#### Aim
Can you reproduce, word for word, the part of the pizza dough guide that begins with the words containing "Whether you are" and ends with "flour to choose!"?

#### Excerpted passage
'''

Determine the Style of Pizza you Want

How to Make Homemade Pizza Dough: A Beginner's Guide | Bob's Red Mill Blog

Whether you are making Deep Dish pizza, New York Style pizza, Neapolitan pizza, before you start making your dough, it's crucial that you know what kind of crust you want. Are you looking for a soft, crisp crust, a thick deep-dish crust or maybe even a cheese-filled stuffed crust? Knowing the type of base you'd like will allow you to determine what kind of pizza dough recipe you'll need, and what flour to choose!

Kneading Kneading Kneading

Kneading is a crucial part of perfecting homemade pizza dough. Kneading the dough helps develop the gluten found in the flour, creating a structure for your pizza. If you're making large batches of pizza, then we suggest using a stand mixer or food processor to help knead your dough and develop the gluten faster.

'''

#### Dataset content
'''

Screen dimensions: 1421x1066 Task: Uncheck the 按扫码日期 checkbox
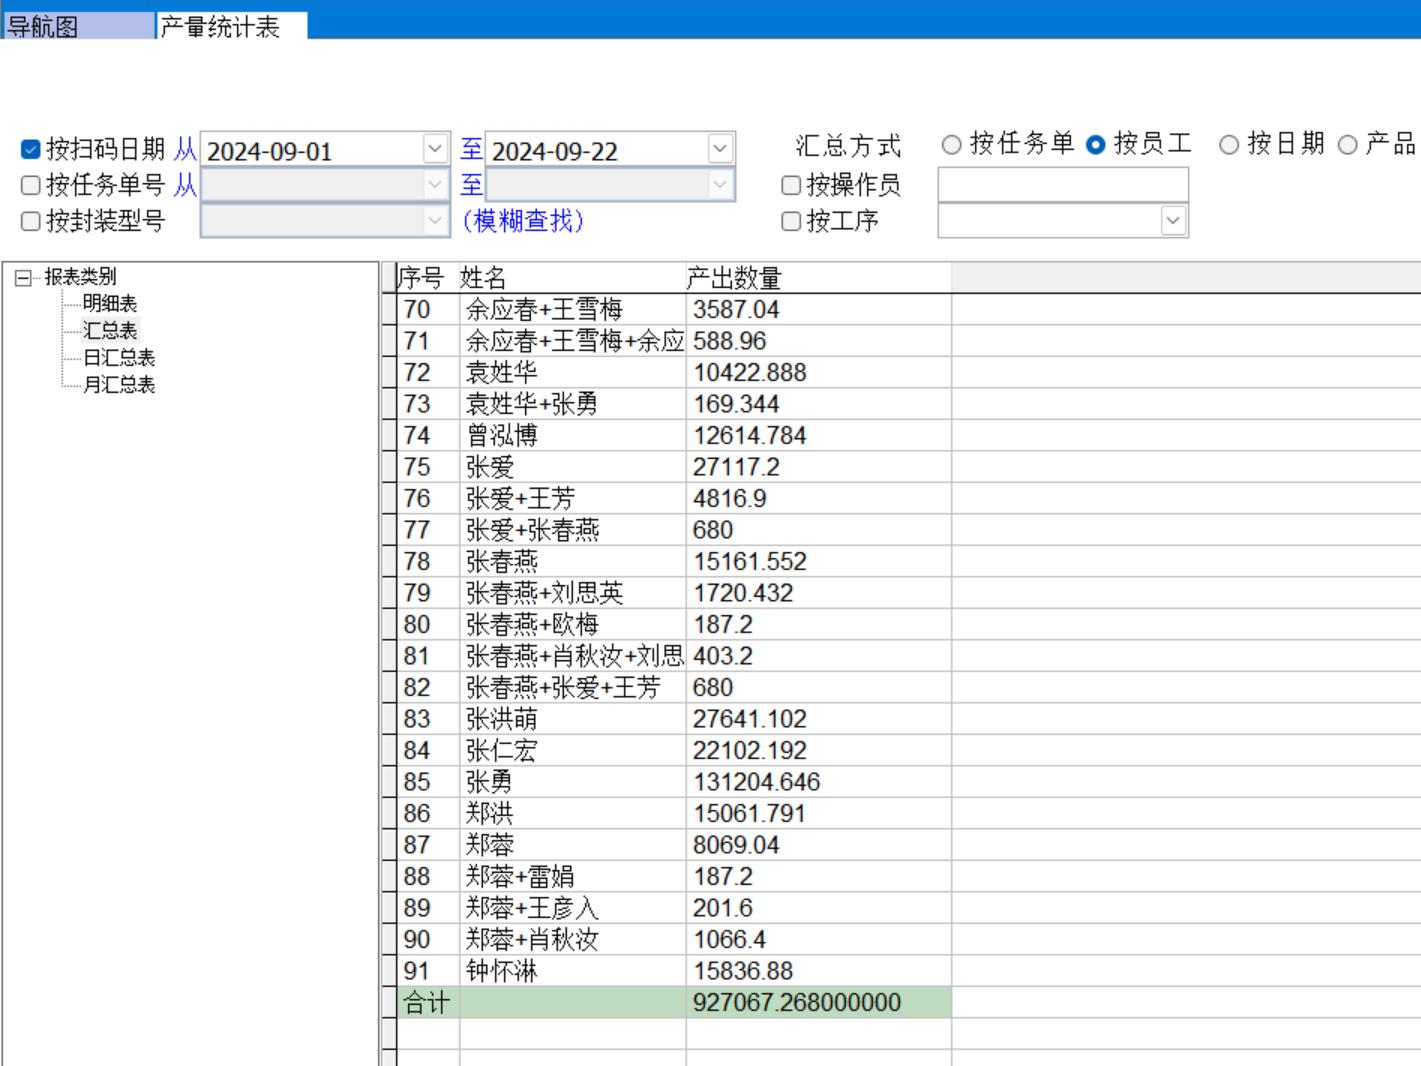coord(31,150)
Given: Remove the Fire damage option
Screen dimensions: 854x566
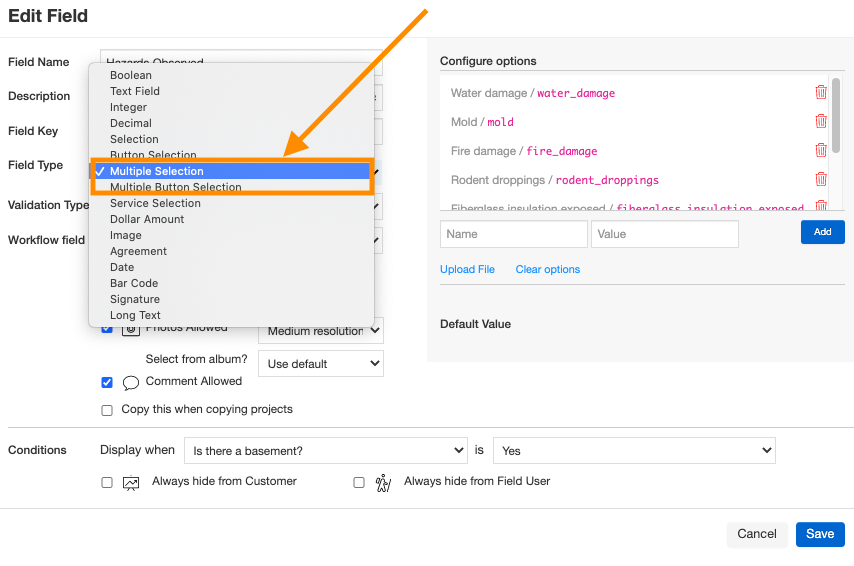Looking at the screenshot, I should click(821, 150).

'''
'''

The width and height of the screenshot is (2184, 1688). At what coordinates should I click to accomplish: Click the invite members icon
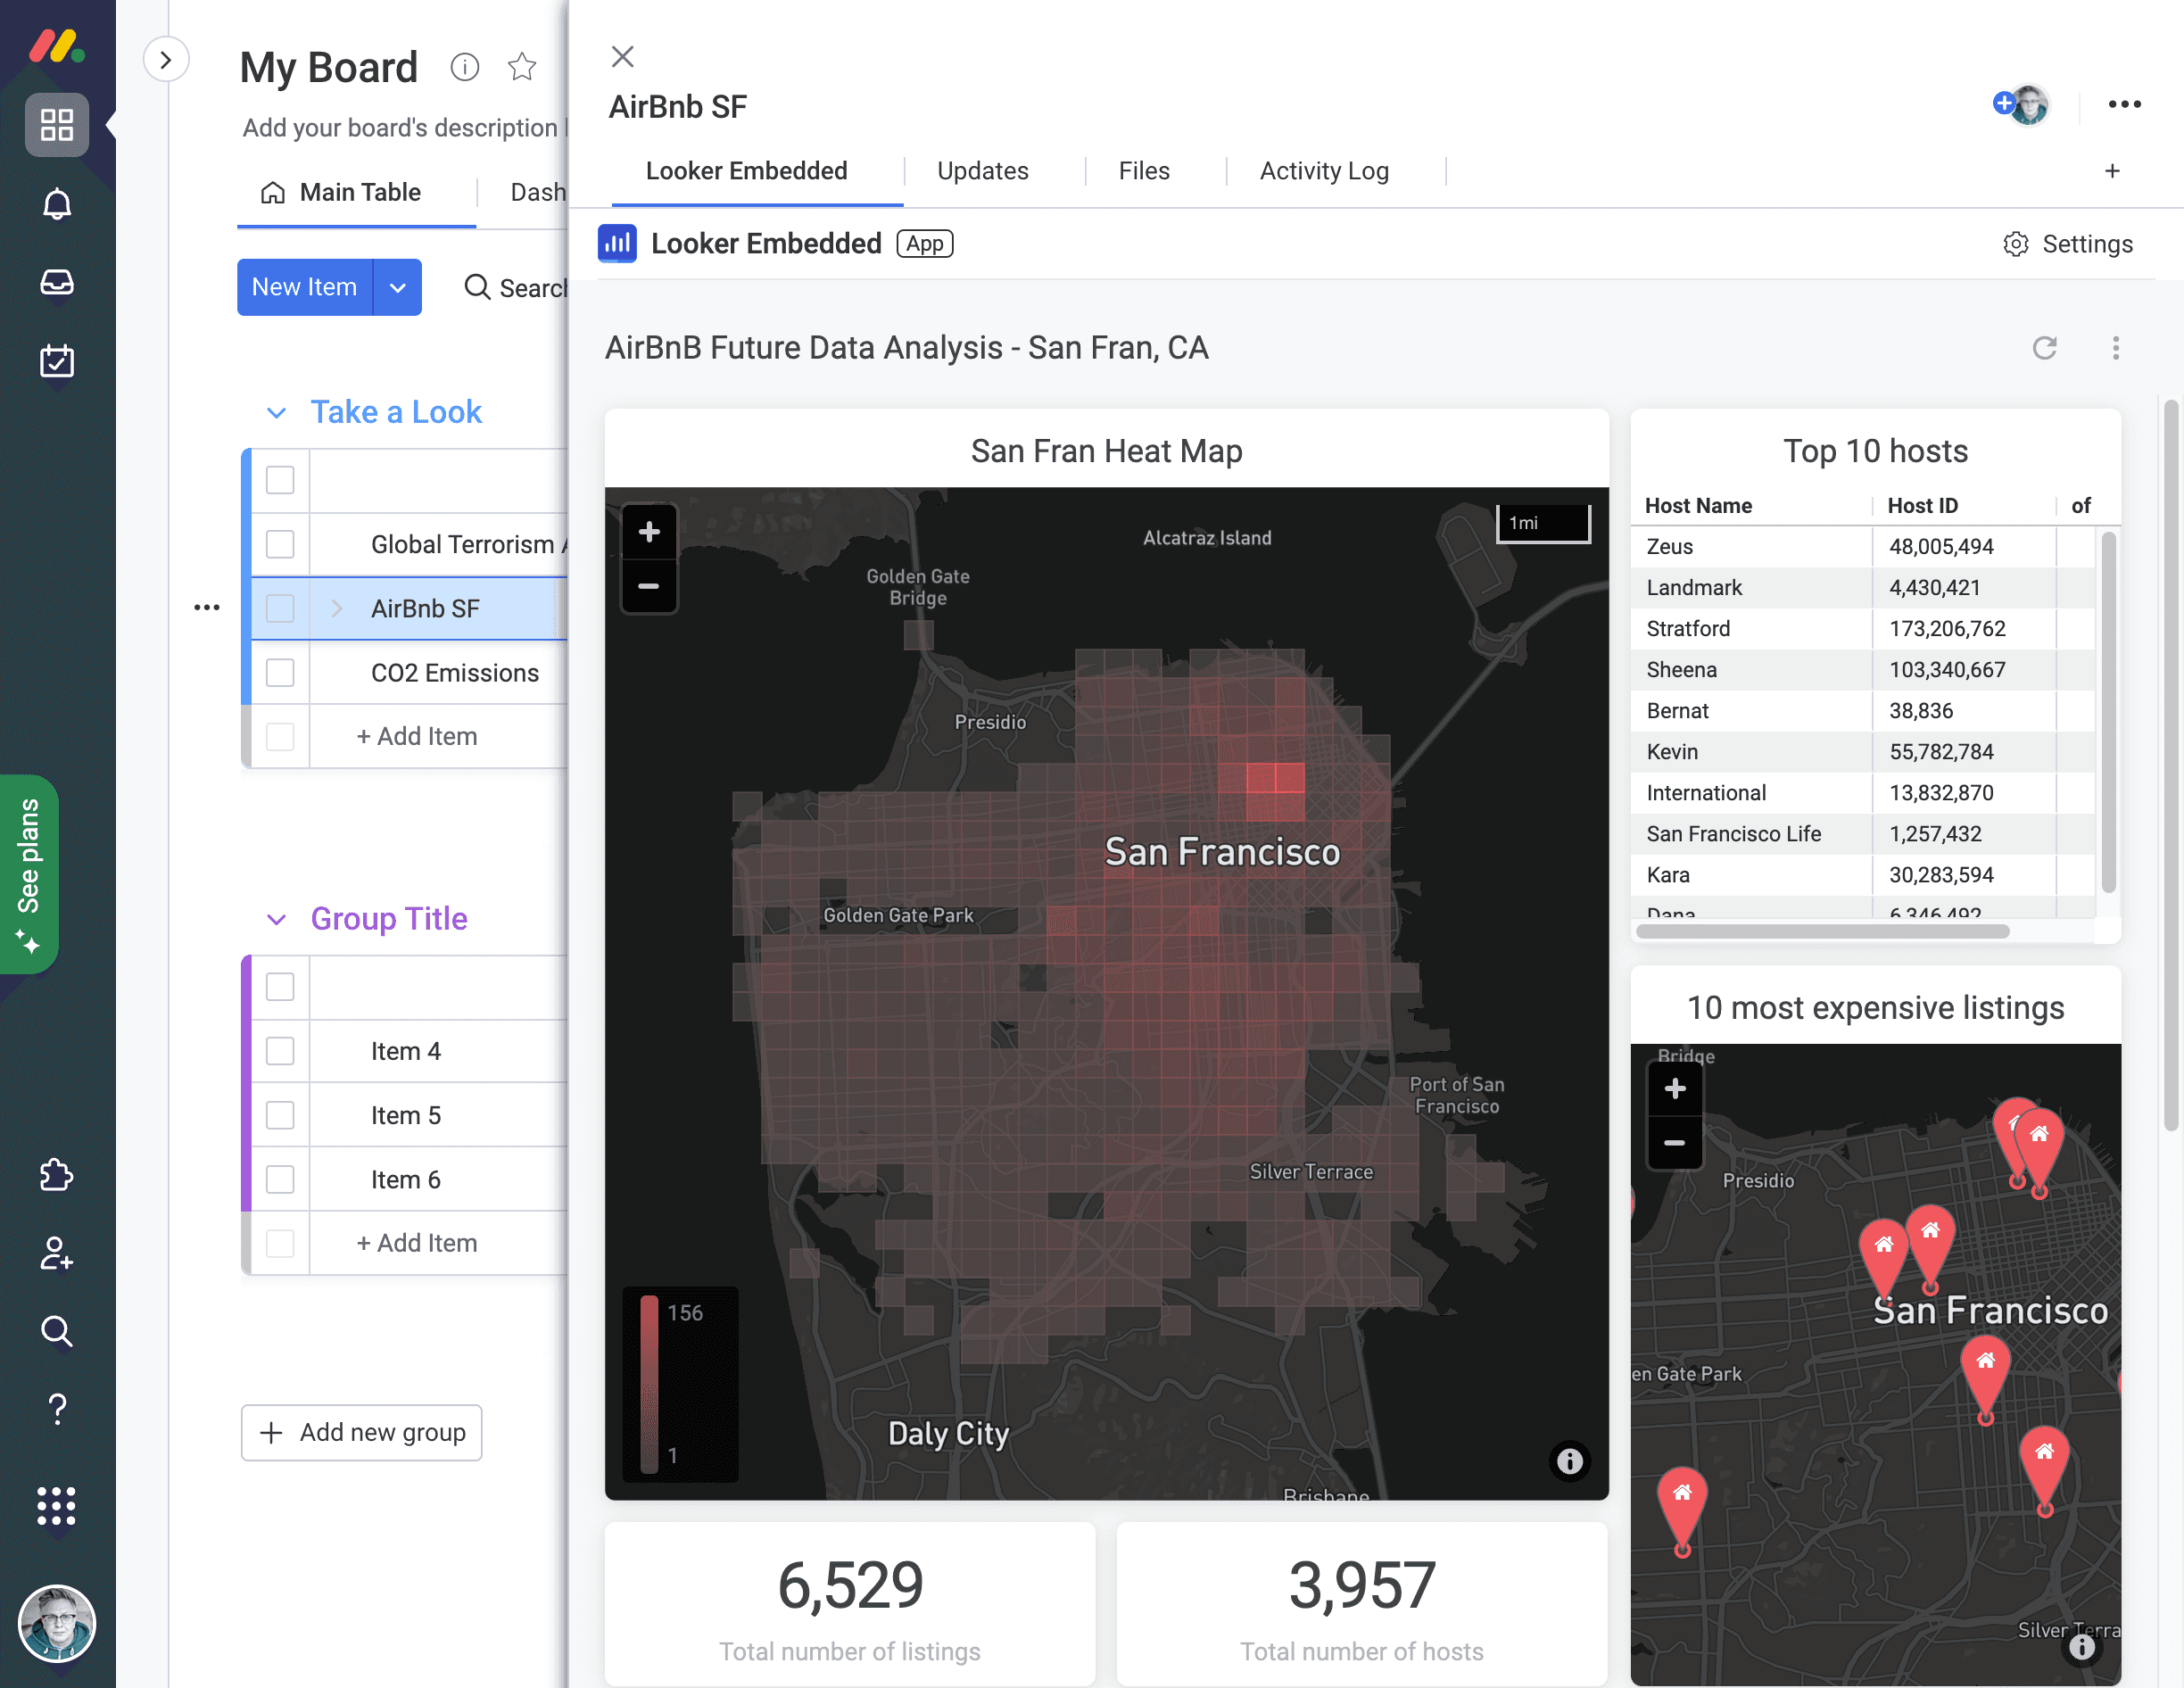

'''

#### Response
Whether you are making Deep Dish pizza, New York Style pizza, Neapolitan pizza, before you start making your dough, it's crucial that you know what kind of crust you want. Are you looking for a soft, crisp crust, a thick deep-dish crust or maybe even a cheese-filled stuffed crust? Knowing the type of base you'd like will allow you to determine what kind of pizza dough recipe you'll need, and what flour to choose!